[Work to be completed]
Copy the material word for word, from its first line through the line containing "will click(x=676, y=26).".

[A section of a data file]
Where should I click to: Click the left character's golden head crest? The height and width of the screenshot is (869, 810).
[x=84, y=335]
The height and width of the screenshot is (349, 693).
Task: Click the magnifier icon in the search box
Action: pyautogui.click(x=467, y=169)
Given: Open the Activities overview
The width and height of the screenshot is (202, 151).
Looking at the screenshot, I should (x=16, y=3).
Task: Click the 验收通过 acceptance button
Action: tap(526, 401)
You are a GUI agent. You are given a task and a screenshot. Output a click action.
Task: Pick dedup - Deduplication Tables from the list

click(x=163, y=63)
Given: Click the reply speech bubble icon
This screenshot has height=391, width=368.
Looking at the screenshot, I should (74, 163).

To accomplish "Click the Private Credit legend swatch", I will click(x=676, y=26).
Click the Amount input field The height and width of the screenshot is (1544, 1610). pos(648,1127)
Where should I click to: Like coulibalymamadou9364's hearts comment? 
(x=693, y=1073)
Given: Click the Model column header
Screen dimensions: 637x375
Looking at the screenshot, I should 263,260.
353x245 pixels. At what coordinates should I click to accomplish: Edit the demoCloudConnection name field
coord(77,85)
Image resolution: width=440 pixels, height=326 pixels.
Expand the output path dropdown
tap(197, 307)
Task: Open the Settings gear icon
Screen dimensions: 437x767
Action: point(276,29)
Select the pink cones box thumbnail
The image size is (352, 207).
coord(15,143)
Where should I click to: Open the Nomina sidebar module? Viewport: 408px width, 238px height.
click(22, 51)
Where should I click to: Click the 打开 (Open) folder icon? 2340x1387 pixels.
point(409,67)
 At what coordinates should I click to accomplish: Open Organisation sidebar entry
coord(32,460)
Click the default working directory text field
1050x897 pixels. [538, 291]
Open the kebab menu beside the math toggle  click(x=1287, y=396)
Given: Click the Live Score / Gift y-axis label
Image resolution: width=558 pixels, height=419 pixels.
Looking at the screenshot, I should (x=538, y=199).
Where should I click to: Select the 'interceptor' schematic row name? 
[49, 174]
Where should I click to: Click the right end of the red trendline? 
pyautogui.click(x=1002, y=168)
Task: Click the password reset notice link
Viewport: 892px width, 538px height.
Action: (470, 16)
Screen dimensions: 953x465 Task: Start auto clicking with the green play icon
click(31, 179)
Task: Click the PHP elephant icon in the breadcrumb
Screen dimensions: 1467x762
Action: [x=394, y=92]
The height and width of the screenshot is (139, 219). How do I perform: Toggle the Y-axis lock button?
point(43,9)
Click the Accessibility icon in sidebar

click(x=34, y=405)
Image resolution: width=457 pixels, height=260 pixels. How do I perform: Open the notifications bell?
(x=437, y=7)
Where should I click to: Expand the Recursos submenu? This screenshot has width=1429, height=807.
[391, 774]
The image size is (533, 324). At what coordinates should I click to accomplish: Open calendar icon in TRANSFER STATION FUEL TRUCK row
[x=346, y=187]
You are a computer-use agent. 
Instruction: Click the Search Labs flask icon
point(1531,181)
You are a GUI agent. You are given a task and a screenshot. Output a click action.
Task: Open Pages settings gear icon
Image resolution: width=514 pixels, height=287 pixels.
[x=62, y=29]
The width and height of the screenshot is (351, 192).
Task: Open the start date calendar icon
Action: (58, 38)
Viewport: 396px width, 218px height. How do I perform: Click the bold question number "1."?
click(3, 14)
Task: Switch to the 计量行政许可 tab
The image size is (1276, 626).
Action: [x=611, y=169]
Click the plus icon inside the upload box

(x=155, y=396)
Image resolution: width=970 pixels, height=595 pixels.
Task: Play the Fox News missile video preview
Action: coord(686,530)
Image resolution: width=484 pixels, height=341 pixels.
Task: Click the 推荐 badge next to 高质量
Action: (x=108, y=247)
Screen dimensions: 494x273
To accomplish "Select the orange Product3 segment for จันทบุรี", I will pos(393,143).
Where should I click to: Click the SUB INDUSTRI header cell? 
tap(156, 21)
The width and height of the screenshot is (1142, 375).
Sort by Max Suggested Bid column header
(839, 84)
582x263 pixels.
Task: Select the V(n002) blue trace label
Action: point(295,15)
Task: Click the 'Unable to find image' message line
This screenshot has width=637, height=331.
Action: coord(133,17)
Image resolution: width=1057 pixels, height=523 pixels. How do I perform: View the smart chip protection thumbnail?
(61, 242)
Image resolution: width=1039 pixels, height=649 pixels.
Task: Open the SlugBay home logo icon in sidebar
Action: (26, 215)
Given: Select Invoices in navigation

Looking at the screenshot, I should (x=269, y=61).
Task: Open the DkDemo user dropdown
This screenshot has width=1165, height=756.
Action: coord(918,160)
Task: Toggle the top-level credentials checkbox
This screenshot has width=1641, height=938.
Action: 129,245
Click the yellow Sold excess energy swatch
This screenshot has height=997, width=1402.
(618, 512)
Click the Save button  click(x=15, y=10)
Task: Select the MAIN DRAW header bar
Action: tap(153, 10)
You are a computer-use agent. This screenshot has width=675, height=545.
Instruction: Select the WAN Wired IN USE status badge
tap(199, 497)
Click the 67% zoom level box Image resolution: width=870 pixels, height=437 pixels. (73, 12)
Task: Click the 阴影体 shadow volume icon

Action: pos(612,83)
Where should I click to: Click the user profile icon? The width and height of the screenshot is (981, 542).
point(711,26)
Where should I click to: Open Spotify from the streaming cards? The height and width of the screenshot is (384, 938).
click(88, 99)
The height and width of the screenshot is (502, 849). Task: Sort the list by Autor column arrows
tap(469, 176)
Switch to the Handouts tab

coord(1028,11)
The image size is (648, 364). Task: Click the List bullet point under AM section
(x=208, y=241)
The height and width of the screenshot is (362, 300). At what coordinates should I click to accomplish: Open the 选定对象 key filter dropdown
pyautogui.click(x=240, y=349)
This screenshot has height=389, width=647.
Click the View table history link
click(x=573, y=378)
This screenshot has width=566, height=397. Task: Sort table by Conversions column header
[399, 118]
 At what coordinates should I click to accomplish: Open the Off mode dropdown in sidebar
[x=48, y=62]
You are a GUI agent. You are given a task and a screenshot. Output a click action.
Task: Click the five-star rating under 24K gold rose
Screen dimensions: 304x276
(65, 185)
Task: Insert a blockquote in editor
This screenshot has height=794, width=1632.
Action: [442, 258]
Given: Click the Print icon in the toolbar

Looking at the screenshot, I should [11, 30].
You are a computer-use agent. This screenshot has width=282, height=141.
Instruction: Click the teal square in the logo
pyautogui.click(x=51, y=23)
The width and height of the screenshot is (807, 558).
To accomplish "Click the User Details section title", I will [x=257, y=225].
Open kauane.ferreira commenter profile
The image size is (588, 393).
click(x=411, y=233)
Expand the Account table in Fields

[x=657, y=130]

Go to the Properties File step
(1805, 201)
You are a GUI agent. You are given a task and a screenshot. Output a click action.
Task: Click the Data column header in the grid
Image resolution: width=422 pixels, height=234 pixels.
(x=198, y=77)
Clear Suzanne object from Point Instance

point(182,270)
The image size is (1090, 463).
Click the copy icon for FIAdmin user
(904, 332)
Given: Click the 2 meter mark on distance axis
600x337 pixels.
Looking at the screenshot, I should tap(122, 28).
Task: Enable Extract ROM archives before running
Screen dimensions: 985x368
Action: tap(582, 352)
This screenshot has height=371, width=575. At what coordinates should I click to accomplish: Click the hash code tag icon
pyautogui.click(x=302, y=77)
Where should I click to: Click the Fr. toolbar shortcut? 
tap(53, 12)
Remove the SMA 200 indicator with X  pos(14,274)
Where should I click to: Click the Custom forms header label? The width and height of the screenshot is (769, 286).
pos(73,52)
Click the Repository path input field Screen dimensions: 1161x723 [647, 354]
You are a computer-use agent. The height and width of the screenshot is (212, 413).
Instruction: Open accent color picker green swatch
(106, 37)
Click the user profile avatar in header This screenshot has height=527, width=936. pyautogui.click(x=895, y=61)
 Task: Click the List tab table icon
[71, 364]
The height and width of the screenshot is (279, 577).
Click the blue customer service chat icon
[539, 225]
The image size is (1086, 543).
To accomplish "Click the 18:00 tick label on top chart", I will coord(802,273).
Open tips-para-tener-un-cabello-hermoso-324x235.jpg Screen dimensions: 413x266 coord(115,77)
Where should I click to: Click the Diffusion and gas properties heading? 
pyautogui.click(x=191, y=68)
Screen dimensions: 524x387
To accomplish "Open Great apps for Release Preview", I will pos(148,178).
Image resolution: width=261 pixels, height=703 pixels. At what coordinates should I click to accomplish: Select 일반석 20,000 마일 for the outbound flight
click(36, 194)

[Response to the task]
Where should I click to: Click the left character's golden head crest? The height and width of the screenshot is (869, 810).
[x=84, y=335]
The height and width of the screenshot is (349, 693).
Task: Click the magnifier icon in the search box
Action: pyautogui.click(x=467, y=169)
Given: Open the Activities overview
The width and height of the screenshot is (202, 151).
Looking at the screenshot, I should (x=16, y=3).
Task: Click the 验收通过 acceptance button
Action: tap(526, 401)
You are a GUI agent. You are given a task and a screenshot. Output a click action.
Task: Pick dedup - Deduplication Tables from the list

click(x=163, y=63)
Given: Click the reply speech bubble icon
This screenshot has height=391, width=368.
Looking at the screenshot, I should (74, 163).

To accomplish "Click the Private Credit legend swatch", I will click(x=676, y=26).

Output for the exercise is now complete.